Мне никогда еще не встречались хозяйки, не знаю, за них я или против, подумала Мария. Надеюсь, пойму со временем.
— Ну что ж, — продолжила миссис Шэнд. — Для троих здесь несомненно хватит места.
— Да, вполне, — откликнулась миссис Фостер. — Мы и не думали, что дом такой большой.
— Жильцы часто удивляются. Обстановка тоже вызывает недоумение.
— Мы любим викторианский стиль, — заверила миссис Фостер. — А вы не боитесь за мебель? С детьми все-таки, да и взрослые бывают неаккуратные.
— В этом доме всегда хозяйничали дети, — с ядовитым оттенком сказала миссис Шэнд. — Я сама в нем выросла, с братьями и сестрами. Нас было семеро детей. А до меня — моя мать. Он слишком стар, чтобы меняться, так же как и я. Кухню я модернизировала, так это теперь говорят, — жильцов не устраивало старое оборудование.

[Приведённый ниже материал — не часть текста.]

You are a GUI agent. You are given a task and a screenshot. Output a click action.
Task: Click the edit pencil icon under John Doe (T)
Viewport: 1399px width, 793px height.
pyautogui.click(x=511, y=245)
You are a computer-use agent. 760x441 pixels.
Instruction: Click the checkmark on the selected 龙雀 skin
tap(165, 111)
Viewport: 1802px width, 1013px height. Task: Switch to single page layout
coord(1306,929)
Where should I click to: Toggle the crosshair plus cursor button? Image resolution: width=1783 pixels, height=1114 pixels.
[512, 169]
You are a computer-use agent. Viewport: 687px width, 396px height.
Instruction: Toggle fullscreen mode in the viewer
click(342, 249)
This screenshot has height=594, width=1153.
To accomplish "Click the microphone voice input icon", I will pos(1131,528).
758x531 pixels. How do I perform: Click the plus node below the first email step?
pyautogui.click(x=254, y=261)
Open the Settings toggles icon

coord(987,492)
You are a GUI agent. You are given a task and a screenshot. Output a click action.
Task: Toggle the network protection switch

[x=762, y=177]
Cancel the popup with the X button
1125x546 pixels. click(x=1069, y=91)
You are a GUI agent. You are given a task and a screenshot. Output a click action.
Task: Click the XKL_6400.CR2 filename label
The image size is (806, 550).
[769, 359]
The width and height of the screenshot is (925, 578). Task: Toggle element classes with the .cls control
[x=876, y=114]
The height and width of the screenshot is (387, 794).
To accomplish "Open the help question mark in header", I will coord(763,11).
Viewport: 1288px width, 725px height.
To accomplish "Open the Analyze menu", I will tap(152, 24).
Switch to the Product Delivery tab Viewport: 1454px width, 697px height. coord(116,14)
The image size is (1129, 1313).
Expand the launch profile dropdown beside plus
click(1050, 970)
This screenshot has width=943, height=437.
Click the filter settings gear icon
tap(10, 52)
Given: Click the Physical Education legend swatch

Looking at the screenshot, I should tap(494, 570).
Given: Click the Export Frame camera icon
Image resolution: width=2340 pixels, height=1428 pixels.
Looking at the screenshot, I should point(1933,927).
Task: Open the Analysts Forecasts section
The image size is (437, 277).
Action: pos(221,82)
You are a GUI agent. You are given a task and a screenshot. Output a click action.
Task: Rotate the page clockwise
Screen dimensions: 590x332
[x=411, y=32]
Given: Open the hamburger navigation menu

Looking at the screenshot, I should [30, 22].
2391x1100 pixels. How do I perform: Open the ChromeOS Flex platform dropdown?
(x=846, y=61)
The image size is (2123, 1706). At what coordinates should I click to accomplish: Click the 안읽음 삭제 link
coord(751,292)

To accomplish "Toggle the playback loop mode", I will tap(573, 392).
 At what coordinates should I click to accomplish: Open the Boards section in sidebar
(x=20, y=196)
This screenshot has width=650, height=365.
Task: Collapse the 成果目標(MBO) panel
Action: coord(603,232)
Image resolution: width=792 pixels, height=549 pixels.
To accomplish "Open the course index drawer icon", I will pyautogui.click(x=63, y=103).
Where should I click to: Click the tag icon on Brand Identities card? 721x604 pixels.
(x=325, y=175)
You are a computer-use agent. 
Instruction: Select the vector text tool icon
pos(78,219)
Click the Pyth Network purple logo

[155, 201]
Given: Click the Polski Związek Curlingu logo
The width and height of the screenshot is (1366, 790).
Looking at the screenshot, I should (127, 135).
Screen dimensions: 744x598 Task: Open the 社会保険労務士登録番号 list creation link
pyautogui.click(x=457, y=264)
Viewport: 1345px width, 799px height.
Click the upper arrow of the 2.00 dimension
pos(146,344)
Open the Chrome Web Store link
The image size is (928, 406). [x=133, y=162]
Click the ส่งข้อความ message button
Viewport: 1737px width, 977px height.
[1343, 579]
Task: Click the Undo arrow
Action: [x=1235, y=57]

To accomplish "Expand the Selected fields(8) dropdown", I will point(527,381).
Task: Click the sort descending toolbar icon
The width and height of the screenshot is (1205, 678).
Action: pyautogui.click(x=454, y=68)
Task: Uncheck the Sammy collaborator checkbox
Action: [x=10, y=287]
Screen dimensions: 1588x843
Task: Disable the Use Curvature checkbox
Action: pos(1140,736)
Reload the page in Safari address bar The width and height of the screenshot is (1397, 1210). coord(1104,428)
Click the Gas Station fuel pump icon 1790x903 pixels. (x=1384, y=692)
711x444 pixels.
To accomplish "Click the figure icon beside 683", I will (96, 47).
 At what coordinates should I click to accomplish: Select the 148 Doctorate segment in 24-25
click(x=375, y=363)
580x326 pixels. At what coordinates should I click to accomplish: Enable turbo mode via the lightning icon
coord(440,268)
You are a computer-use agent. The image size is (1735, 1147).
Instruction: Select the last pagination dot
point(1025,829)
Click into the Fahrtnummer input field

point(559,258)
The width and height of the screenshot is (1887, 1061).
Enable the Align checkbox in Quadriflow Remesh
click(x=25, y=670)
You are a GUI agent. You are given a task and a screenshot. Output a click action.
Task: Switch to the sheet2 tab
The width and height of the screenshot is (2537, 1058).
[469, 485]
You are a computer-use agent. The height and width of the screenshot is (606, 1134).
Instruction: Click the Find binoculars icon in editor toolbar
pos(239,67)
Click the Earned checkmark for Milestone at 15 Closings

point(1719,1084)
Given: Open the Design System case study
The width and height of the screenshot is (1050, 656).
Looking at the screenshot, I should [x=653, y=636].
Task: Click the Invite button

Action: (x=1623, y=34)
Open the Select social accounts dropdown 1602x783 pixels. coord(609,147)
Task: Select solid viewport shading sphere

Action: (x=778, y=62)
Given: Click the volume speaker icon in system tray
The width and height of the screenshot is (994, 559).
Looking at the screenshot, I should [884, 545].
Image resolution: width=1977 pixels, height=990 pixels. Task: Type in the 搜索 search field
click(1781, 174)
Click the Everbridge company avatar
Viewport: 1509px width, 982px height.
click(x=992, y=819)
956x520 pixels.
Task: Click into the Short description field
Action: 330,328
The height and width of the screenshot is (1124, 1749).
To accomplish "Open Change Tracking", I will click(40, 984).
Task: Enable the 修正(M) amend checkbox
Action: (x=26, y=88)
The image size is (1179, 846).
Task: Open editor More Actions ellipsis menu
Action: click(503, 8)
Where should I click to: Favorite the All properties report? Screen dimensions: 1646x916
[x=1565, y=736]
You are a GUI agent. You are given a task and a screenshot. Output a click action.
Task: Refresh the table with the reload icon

Мария все это время разглядывала лицо на брошке с камеей, приколотой к воротничку платья миссис Шэнд, и слушала вполуха, но тут вдруг прислушалась. Как странно — жить в доме, где выросло столько детей. В ее доме выросла одна она: его построили восемь лет назад, он даже моложе ее. Она представила себе миссис Шэнд девочкой своего возраста когда-то давным-давно, в том же дверном проеме и посмотрела хозяйке в лицо, испещренное ниточками морщин, ища тень той, которой она некогда была, и не нашла. Неужели они тогда тоже носились через три ступеньки вниз по лестнице и сидели на дереве в саду?
— Мария! — пробудила ее мать. — Миссис Шэнд тебя спрашивает.
Мария подпрыгнула и уставилась на миссис Шэнд.
— Я спросила, какую комнату ты себе выбрала, — повторила миссис Шэнд.
— Дальнюю, маленькую, — ответила Мария.
— А… старую детскую. В ней всегда жили дети. Ночью из нее слышно море.
И качели, подумала Мария, ей хотелось спросить про качели, но тут снова заговорила мама. Беседа перешла на темы электросчетчика и доставки газет.
— Ну что ж, вот вроде и все, что я хотела вам сказать, — сказала миссис Шэнд. — Рояль месяц назад настроили. Пожалуйста, не стесняйтесь, пользуйтесь.